A little background:I have a beautiful little boy who is just 4 weeks and the most sweetest and supportive husband. We tried for a baby after going through the loss of a baby and was over the moon when we finally got pregnant again. We’ve always struggled with fitting in with the in laws as they never ‘approved’ of our marriage as I’m from a different race. They have on numerous times made this apparent resulting in DH having limited contact with them overall.
I had a very very traumatic labour and it was quite touch and go. Wasn’t initially allowed any visitors when DH invited MIL she said she wouldn’t be able to make it, which was fine and I wasn’t bothered by at all. However, once we were home, MIL did visit and immediately snatched baby off me and did not ask how I am. DH picked up on this and told me he felt upset that his mum didn’t seem to talk to me during her visit. She left and that’s when it all started. Constant phone calls and text messages from SIL stating DH has not been involving his mum enough. Saying when they die we will live to regret it all (all texts were emotionally blackmailing). Eventually DH called his mum and he was very emotional. He explained we just had a baby, I was healing and we was adjusting to our new life and she is always welcome. She began shouting at him and it was my instinct to take the phone. I asked her what’s the matter, and she began shouting at me and becoming hysterical. She told DH that she is no longer his mother and she is cutting all ties.
A few weeks has passed and MIL seems to forget what has happened and is trying to go back to ‘normal’ (whatever that was before). Calling DH and me asking how we are etc. But no acknowledgement as to what took place a few weeks ago. I haven’t spoken to her myself but DH has.

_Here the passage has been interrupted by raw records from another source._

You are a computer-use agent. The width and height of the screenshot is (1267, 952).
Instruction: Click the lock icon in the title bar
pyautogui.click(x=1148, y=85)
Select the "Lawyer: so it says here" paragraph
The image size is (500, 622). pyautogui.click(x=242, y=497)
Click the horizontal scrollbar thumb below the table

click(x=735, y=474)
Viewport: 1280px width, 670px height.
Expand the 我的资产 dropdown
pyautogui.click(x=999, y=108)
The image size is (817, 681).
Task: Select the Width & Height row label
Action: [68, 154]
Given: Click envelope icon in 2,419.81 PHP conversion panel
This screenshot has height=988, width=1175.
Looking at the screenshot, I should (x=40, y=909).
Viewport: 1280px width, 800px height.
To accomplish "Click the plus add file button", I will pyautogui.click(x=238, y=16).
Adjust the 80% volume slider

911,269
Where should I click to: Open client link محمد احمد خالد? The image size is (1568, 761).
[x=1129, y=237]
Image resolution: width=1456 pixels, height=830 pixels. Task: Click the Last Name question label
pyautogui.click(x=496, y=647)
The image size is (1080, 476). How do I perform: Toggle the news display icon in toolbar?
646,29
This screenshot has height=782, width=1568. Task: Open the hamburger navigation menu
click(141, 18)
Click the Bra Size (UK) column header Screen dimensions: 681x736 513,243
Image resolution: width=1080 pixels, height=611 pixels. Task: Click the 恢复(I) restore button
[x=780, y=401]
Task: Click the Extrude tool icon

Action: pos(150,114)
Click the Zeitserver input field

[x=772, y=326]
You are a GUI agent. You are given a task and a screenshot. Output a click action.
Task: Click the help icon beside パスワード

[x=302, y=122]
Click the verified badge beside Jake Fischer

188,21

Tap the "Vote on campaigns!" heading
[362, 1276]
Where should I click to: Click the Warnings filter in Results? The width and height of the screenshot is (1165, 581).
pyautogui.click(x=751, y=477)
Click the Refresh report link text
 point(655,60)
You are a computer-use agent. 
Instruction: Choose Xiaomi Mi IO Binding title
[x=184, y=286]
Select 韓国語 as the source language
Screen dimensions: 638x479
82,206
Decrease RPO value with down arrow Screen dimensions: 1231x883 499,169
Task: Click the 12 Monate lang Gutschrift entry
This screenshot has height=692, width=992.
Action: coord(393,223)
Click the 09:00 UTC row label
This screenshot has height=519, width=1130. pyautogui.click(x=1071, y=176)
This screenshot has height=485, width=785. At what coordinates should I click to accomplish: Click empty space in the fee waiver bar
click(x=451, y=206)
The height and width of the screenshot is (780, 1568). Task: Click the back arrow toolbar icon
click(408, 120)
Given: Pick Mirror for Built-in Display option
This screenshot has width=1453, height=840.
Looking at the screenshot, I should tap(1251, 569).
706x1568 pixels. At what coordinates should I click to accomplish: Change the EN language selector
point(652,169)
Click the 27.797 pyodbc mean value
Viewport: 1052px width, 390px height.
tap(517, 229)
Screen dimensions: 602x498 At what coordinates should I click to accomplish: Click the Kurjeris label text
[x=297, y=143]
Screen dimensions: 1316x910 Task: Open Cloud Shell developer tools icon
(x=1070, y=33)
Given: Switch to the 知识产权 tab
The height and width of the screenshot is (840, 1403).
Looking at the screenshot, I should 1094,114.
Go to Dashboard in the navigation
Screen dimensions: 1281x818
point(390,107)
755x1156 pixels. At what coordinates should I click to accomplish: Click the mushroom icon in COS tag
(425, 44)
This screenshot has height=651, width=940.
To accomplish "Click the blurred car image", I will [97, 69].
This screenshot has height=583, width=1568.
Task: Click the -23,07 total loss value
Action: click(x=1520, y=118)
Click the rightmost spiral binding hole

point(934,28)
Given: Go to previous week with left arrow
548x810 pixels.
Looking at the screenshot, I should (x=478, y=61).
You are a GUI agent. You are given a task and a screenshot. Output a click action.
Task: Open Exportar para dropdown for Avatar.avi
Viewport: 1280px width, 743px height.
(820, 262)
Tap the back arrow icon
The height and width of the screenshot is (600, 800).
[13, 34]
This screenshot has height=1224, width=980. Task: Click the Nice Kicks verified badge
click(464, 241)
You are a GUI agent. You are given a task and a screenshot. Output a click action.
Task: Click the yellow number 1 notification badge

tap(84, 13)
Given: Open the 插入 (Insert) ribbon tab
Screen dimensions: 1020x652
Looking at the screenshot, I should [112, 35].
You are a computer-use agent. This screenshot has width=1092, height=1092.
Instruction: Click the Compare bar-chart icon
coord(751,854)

This is where I’m having trouble. I have delayed responses so at the time I just got on with everything. The pain from surgery, having a newborn and in laws bombarding is with horrible messages (some of them was awful). But now the adrenaline has come down and I’m feeling really upset by what happened. I feel like what should of been the most special time in my life was overshadowed by all this. I feel angry and frustrated at times and I really don’t know how to deal with all these emotions. Am I being unreasonable for feeling this way and not wanting to have anything to do with them anymore? I don’t know what I’m hoping by posting this, just feel like I need to get it out there.